Of course, we can force the generator to give us all of the items using `list`.  This is usually a bad idea as a Python programmer would have had good reasons to only parcel out one data item at a time.

In [None]:
data = list(get_characters("marvel"))

print("There are {} items".format(len(data)))
data[7]

We've now reviewed our data and should have a good idea of what to expect.  We can now think about how we would like to store this in MongoDB.

## Let's connect to the server

At this point we want to connect to our server and get ready to insert data.  

In [None]:
client = MongoClient('localhost', 27017)

Let's take a look at the properties and methods available to us.

In [None]:
dir(client)

Now let's use the `list_database_names` method to see what databases already exist.

In [None]:
client.list_database_names()

## Let's experiment with MongoDB

First, choose a (string) name for your database.  If you are sharing the server with other users you want to make sure it is unique.

In [None]:
DATABASE_NAME = 
db = client[DATABASE_NAME]

<br>Let's use the [insert_one](http://api.mongodb.com/python/current/tutorial.html#inserting-a-document) method to add a single object to the `students` collection.

In [None]:
db["students"].insert_one({"name": "Gregor Gregorson"})

<br>
Now let's try inserting a bunch of students at the same time.

In [None]:
db["students"].insert_many([
    {"name": "Bob Bobertson"},
    {"name": "Roberta Robertason"},
    {"name": "Salvatore McFesterson"},
])

<br>Presumably we have 4 student records in our collection.  List get the first one with `find_one` with some search parameters.

In [None]:
db["students"].find_one({'name': 'Allen'})

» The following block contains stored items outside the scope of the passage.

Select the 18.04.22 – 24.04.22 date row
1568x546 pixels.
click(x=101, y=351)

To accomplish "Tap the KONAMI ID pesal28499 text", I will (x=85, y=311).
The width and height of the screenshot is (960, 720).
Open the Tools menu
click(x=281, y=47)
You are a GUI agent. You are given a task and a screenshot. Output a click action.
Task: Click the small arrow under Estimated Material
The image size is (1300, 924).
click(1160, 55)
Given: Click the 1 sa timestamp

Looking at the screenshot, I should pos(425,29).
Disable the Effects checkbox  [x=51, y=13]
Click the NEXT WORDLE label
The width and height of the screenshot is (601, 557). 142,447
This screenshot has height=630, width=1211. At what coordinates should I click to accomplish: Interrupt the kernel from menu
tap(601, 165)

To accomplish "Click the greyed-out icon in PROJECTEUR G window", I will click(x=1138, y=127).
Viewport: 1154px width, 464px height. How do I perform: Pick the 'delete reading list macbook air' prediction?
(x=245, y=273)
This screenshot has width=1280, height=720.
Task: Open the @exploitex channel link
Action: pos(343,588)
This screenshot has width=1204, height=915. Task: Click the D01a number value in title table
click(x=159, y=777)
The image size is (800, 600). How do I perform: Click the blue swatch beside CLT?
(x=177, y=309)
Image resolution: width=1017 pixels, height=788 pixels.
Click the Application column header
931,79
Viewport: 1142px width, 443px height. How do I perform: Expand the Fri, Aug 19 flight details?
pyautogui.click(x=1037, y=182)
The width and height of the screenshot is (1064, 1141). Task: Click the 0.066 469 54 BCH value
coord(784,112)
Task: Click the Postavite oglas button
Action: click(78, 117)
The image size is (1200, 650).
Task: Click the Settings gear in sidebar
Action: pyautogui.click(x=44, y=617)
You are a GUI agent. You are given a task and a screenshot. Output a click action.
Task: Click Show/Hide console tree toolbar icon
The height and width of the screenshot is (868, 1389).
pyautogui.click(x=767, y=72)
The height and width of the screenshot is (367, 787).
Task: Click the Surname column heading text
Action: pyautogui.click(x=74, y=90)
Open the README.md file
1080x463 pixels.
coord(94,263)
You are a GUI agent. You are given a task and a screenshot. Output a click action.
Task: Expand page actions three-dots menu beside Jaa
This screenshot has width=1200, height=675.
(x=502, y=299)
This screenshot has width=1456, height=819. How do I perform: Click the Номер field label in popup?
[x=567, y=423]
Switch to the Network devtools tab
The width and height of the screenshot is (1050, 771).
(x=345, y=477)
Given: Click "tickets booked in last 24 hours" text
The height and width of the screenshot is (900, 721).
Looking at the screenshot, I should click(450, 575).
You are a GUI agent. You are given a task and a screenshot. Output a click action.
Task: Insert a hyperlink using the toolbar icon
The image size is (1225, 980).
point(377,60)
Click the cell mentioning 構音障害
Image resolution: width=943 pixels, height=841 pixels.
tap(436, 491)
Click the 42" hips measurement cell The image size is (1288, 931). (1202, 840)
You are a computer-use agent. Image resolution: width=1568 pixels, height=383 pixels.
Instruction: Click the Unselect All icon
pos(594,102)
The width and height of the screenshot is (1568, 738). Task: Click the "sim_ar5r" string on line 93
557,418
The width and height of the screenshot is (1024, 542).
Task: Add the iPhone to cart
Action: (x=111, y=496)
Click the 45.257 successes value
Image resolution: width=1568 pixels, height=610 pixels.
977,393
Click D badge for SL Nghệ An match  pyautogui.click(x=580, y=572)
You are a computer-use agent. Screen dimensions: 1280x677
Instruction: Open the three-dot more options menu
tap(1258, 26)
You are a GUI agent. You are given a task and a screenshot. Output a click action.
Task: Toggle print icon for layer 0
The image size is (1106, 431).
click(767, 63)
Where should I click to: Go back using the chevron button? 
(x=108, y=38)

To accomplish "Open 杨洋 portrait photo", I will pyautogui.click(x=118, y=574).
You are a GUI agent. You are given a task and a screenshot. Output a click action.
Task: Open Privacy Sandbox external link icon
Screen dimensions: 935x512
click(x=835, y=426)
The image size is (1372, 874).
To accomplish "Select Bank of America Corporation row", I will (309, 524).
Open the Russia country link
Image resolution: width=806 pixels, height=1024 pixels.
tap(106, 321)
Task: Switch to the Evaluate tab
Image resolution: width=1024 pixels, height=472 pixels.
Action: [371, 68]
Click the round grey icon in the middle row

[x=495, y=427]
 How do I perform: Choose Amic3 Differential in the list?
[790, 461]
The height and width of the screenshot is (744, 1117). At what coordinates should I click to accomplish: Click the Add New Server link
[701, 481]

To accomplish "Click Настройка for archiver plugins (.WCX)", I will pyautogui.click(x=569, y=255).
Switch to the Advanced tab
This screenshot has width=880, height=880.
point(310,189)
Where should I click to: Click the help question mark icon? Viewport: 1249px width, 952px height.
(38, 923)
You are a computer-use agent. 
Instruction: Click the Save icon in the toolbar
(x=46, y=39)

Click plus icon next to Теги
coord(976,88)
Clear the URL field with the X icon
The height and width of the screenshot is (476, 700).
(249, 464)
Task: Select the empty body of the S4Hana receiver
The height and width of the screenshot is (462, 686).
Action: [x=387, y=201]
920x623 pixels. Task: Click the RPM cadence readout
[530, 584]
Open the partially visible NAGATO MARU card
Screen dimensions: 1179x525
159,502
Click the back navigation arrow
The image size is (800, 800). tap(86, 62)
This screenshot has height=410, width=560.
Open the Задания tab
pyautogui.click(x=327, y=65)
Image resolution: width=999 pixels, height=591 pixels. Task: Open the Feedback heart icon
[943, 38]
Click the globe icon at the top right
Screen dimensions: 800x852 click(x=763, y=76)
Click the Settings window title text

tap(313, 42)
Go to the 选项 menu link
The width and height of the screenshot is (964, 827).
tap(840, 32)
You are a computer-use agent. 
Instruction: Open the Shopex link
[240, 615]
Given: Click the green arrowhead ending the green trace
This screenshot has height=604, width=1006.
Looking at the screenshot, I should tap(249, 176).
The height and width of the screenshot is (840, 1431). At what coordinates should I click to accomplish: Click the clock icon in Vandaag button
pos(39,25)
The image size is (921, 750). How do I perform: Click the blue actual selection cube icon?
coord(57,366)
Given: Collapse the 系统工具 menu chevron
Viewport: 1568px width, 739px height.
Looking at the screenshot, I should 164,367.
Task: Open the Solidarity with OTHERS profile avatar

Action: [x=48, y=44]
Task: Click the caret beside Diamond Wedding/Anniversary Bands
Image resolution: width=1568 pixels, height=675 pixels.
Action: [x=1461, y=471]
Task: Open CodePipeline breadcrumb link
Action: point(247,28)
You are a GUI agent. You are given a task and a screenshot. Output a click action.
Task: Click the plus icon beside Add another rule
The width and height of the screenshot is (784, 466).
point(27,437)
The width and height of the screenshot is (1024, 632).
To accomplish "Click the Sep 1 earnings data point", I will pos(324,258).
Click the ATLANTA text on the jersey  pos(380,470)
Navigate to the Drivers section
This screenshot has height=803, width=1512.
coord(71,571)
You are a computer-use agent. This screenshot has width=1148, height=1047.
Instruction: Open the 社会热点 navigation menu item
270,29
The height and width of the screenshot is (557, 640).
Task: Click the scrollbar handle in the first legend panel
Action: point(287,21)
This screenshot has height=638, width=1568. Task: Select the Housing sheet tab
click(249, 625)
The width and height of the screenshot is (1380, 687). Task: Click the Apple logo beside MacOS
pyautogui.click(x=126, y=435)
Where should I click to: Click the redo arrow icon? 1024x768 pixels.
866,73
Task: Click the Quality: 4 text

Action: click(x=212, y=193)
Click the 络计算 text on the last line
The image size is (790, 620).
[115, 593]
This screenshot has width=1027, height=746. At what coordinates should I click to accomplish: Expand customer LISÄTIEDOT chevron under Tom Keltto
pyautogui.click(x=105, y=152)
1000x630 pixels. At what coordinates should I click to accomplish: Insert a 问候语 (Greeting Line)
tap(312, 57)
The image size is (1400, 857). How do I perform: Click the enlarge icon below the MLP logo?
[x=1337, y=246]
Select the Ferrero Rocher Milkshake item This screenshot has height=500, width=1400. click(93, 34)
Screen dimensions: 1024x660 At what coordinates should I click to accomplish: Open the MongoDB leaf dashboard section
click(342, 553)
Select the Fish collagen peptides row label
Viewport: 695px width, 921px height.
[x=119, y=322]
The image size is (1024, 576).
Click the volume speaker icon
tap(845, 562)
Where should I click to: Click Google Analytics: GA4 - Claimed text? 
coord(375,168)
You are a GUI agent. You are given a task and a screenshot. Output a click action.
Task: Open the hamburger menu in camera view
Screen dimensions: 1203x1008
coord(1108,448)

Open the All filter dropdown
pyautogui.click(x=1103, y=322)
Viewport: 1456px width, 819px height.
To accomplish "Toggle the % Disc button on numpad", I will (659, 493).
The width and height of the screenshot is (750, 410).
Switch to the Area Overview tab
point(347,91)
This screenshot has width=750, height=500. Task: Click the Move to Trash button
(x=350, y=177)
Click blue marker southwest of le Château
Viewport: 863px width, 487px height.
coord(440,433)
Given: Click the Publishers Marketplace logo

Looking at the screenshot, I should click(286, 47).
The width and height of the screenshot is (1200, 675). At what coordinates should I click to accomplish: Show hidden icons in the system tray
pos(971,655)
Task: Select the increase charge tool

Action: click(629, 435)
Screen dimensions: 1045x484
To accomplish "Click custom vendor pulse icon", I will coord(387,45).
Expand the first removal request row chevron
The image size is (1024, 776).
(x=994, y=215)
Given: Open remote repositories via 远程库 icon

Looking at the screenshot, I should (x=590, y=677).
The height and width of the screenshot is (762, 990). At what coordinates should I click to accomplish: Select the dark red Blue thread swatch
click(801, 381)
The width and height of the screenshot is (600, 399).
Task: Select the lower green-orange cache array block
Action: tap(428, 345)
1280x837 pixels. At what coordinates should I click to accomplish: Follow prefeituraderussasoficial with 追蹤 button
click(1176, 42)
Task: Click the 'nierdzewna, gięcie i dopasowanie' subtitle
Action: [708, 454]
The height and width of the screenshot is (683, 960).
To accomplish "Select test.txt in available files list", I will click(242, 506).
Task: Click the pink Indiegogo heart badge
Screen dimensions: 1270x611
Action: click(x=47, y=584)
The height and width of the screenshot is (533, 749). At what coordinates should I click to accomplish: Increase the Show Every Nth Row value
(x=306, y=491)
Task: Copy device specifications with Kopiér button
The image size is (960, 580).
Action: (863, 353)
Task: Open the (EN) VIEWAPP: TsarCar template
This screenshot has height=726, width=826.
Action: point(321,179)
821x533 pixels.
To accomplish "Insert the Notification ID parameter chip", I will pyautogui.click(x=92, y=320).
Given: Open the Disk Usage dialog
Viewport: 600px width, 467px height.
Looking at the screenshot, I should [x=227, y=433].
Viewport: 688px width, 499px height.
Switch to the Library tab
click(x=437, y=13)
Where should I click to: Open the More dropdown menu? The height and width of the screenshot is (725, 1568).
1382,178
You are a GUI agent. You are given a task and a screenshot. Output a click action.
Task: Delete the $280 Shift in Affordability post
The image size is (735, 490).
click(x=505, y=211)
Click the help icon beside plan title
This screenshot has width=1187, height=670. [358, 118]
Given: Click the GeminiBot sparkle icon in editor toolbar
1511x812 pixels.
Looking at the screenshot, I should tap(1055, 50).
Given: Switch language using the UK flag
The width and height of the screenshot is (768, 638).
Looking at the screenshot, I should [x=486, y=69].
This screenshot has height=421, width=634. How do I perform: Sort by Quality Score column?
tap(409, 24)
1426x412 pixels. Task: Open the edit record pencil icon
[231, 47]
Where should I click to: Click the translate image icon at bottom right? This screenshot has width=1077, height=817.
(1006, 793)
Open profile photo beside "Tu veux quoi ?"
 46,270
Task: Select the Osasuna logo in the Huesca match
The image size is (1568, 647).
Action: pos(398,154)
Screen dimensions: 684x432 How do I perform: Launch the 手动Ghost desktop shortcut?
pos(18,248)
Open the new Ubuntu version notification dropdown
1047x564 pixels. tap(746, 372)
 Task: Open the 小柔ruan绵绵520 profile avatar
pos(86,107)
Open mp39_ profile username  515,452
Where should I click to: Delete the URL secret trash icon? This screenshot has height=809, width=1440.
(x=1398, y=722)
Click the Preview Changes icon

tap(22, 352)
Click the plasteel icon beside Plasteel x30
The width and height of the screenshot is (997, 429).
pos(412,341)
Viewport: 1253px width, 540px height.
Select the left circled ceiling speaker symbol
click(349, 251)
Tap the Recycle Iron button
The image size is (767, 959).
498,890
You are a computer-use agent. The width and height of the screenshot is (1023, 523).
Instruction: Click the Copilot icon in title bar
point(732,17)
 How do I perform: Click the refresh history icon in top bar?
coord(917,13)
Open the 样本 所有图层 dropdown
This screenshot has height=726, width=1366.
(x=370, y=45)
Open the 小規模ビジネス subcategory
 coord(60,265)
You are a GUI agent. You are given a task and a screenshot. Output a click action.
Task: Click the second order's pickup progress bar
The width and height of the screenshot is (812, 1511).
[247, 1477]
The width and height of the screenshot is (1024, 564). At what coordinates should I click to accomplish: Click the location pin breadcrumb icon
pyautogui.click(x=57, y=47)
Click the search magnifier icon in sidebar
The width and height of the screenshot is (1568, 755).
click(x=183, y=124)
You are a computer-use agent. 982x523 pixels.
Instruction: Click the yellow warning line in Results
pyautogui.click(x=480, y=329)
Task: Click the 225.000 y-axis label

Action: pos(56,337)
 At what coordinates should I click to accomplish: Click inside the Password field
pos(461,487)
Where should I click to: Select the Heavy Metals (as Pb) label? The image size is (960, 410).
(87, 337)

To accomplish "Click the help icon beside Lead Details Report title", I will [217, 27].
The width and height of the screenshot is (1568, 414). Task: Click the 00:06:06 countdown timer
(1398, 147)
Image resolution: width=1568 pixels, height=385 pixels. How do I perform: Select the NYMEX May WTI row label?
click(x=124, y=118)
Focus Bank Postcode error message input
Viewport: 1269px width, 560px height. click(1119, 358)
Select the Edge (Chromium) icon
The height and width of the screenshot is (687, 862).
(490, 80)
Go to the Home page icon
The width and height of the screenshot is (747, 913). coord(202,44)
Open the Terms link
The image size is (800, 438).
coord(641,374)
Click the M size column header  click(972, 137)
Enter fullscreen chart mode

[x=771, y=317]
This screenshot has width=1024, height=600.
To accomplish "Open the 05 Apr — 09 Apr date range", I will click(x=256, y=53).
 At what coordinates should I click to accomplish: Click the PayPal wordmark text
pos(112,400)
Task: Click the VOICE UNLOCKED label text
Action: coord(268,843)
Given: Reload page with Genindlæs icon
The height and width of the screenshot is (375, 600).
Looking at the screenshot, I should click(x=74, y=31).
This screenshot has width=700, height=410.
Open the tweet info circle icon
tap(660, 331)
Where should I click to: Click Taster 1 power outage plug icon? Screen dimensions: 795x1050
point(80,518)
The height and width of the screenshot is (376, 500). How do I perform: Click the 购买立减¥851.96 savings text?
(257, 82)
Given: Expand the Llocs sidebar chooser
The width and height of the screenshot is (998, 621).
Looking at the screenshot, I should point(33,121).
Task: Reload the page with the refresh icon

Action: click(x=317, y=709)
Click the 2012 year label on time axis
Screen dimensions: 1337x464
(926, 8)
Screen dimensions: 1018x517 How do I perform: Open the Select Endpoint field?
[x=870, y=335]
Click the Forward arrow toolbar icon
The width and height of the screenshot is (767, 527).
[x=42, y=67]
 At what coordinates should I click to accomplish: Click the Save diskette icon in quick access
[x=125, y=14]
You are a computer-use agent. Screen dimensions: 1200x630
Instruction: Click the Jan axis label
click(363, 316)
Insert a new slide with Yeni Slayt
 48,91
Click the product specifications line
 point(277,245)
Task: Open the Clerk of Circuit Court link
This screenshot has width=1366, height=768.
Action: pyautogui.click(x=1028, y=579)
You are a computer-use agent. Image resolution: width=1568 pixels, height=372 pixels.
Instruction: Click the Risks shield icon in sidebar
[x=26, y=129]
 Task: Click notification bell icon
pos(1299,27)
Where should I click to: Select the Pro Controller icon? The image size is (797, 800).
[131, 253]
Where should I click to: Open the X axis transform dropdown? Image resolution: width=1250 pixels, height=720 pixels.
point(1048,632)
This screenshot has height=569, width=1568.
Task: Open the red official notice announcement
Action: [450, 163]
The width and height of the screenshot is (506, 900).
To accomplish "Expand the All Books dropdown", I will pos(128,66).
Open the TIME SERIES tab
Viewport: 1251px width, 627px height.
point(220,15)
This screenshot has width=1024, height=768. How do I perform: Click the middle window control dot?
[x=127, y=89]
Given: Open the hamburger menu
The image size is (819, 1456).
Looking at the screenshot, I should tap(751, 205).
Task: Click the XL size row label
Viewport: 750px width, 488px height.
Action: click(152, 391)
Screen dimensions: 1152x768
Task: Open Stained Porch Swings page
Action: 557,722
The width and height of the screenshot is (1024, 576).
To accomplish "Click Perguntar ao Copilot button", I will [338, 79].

<br>Now let's query for all of the records and loop through them.  Note that each record now has a unique `_id` field.

In [None]:
for item in db["students"].find():
    print(item)

<br>
You can do lots of things with the collection object.  Let's look at all the properties and methods available to us.

In [None]:
dir(db["students"])

## Add our comics data to MongoDB

Let's create "comics" collection from the database object to use for the rest of this workshop.  Using this `collections` variable we will add our comic book character data.

In [None]:
collection = db["comics"]

<br>Now, use this collection variable to add the comic book charaters to the database like we did earlier with the students.  You may choose to add them one at a time using [insert_one](http://api.mongodb.com/python/current/tutorial.html#inserting-a-document) or all at once using [insert_many](http://api.mongodb.com/python/current/tutorial.html#bulk-inserts).



In [None]:
collection.insert_many(data)

## Now let's query the data

Like before, let's use [find_one]() to query for the first record in the collection.  Then you will start adding code to perform your own queries.

In [None]:
collection.find_one()

<br>Let's find the record for Captain America - the name used by the dataset has been included below.

In [None]:
name = 'Captain America (Steven Rogers)'
collection.find_one({'name': name})

<br>Let's query for all of the "Good Characters", with "Gold Eyes", with a "Secret Identity" and print their names.  For this you will use the [find](http://api.mongodb.com/python/current/tutorial.html#querying-for-more-than-one-document) method.

In [None]:
for item in collection.find({'ALIGN': 'Good Characters', 'EYE': 'Gold Eyes', 'ID': 'Secret Identity'}):
    print(item["name"])

<br>Now, let's query for all of the "Female", "Good Characters" that were introduced since 2010 but appear only once.  We will print out their names but this is a slightly more advanced query.  Check the [pymongo](http://api.mongodb.com/python/current/tutorial.html#range-queries) and/or [mongodb](https://docs.mongodb.com/manual/reference/operator/query/#query-selectors) documentation for help. 

In [None]:
for item in collection.find({'ALIGN': 'Bad Characters', 'SEX': 'Female Characters', 'APPEARANCES': '1', 'Year' : {'$gte': 2010}}):
    print(item["name"])

# All Done!

Want more work?

* Read and insert the data from the DC dataset.
* Come up with 3 different searches for this new data.